Doctors all over the city, swamped by cases of disc disorders, attribute the condition generally to not caring enough for the back, bad postures, obesity, sedentary lifestyle and lifting “unaccustomed heavy weights”. The human spine, designed to protect the spinal cord, is made up of 24 small bones (vertebrae) stacked on top of each other to create the spinal column.

Between each vertebra is a soft, gel-like cushion called ‘disc’ that acts as shock absorber, and keeps the bones from rubbing against each other. A prolapsed or a bulging disc, caused by injury or accelerated wear and tear, can compress nerve roots, triggering waves of pain along the nerve distribution system.

Rahul De, senior consultant neurosurgeon, National Neurosciences Centre (NNC) located on the Peerless Hospital premises, feels low back pain with sciatica (radiation of pain down the leg along the nerve distribution channel) has now come into sharp focus, thanks to the advent of MRI (magnetic resonance imaging). “This magic diagnostic tool ensures pinpoint accuracy in detecting the cause of disc-related pain, making it easier to choose the apt treatment option,” he says.

Nonetheless, even with the advent of minimally invasive or ‘keyhole’ spinal surgery and endoscopic lumbar discectomy (the procedure that got Veron back on the ball), neurosurgeons maintain patients for the knife must be chosen “extremely carefully”. A ‘failed back syndrome’ (when there is no relief from pain post-surgery) is known to make things worse at times.

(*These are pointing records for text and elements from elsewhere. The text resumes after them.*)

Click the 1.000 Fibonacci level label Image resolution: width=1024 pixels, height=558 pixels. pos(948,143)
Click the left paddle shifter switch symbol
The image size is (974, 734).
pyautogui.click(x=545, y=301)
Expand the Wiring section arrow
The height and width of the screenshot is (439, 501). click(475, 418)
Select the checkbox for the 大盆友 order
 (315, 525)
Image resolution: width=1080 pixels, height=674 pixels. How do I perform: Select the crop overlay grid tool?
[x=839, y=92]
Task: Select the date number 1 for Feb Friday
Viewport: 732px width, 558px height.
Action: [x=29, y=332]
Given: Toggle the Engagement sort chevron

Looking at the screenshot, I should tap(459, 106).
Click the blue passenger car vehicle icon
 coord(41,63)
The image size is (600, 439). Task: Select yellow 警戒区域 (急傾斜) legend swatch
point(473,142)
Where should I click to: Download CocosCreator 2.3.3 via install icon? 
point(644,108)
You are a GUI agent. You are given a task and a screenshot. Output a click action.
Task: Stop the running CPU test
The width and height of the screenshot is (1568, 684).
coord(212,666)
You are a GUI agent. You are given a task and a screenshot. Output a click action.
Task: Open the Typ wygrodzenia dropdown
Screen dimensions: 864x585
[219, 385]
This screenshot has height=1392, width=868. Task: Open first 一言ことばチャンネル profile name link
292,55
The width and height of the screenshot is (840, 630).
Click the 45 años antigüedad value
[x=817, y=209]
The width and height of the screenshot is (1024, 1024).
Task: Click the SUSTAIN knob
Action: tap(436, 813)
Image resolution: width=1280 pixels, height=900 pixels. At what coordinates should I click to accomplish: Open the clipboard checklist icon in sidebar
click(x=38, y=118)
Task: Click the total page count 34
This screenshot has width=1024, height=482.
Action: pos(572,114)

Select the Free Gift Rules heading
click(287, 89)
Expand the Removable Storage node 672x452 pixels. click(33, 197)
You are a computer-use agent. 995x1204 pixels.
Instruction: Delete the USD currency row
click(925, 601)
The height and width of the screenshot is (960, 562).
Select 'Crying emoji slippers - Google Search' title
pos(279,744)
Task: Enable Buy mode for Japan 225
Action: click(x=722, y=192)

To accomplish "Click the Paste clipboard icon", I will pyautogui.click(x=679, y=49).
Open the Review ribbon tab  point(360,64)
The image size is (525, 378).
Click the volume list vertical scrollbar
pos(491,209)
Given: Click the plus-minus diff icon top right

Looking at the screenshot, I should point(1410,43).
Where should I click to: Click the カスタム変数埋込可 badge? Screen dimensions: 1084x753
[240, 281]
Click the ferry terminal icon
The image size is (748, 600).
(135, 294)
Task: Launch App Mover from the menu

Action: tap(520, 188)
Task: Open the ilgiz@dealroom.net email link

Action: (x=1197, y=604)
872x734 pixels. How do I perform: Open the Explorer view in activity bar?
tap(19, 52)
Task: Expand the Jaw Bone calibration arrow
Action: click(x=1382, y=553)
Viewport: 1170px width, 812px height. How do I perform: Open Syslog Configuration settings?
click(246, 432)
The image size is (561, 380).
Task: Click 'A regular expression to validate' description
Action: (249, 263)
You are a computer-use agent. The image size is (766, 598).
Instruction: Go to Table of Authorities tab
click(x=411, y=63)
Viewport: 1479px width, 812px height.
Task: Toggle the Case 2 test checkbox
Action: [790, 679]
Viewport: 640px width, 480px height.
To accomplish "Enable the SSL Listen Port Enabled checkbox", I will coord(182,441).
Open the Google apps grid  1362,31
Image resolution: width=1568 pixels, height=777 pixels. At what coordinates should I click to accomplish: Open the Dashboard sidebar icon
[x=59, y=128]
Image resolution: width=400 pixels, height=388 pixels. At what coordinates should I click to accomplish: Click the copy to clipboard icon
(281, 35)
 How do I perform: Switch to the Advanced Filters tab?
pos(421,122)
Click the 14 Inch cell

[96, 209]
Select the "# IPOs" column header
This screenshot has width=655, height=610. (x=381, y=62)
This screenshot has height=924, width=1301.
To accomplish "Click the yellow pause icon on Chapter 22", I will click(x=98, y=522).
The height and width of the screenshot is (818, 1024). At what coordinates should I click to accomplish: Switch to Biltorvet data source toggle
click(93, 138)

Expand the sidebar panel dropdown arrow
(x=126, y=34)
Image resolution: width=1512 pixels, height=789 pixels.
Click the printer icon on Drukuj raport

In cases where surgery is not indicated, a more conservative path of treatment is followed, often entailing different modes of pain management. Physical medicine experts work in tandem with pain consultants and nerve and bone specialists, using various methods like subcutaneous nerve stimulation, epidural injection of steroids or facet joint injections, besides external therapy, to alleviate the pain. While NNC already has a dedicated pain clinic, Apollo Gleneagles and many other centres are also putting in place pain consultants to work in sync with multiple disciplines.